To which all I could think was, "And?" Frankly, the dollar amount spent on my life education is irrelevant to whether or not someone finds me interesting to say nothing of the fact that people loathe most in other what they loathe most about themselves. My life is what it is. It’s full of such random crap that, while I have a fantastic imagination, it could never compare to the random beauty the universe gifts me with. In many ways, I have been beyond fortunate. In many ways I have not. In that, I am just like everyone else. It took me the vast majority of my life to come to the understanding that I am who I am and the value other place on me isn’t really relevant to my life. Either you want in on this ride or not. Which ever you choose, I’ll be having a pretty good time.

The fact that his criticisms were simply a reiteration of the constructivist woman’s (who, in high school, felt it appropriate to lock me in a bathroom for over an hour until I "confessed" that the sexual molestation I was experiencing and I refused to stay silent about really didn’t effect me because my "dad is rich") broken record criticism didn’t surprise me in the least. What did surprise me was that, this time, I didn’t have to suppress a moment’s agony.
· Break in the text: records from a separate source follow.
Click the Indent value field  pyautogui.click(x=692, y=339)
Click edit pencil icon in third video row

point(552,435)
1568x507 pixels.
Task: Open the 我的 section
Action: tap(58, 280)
And I had my moment when the music swells. I am no longer that girl and haven’t been her for a long time. At last I have stopped feeling the desperate need to apologize for who I am and what I have been fortunate enough to be given. I have been able to profoundly alter my life for the better.

I found myself thinking, "Well, if we are all the things you claim in the letter, then you’re better off without us but why all the drama about it?"

As I checked back in to what Cakes was reading, she read an unspeakable piece about his criticism of how she, Panda and their family have been poorly handling their brother’s KIA in Iraq. In a nutshell, he felt that after two whole years, the family should be over his death. In that moment, I understood that the former friend was dead to me. The use of a soldier and a baby brother’s murder in a distant land further than China in my generation’s Vietnam to retaliate after a mere misunderstanding is, in my eyes, far beyond unforgivable. He is so lost within his own agony that death and global tragedy are merely tools to wield for his unwieldy ego. Frankly, there are no words.

The letter, primarily, had its desired effect. Three of the four of us were wounded. However, we recovered by thinking about the criticisms he threw at everyone but "me." Beyond the blinding shame and pain he tapped into by hitting nerves for the sake of hitting nerves, we could see that the criticisms he offered the rest of us weren’t rationally relevant. And, we were all saddened to understand that, at pushing 30, he still hasn’t left high school when things like the loss of a loved one is nothing but an egomaniacal chip.

In the abstract, I find it to be a tragic loss that someone so bright and promising as my former friend could be so trapped by his own fear, paranoia and self-imposed limitations. In real time, I find it terrifying that some one so bright and promising is so desperate to lash out violently that he fabricates reasons out of thin air.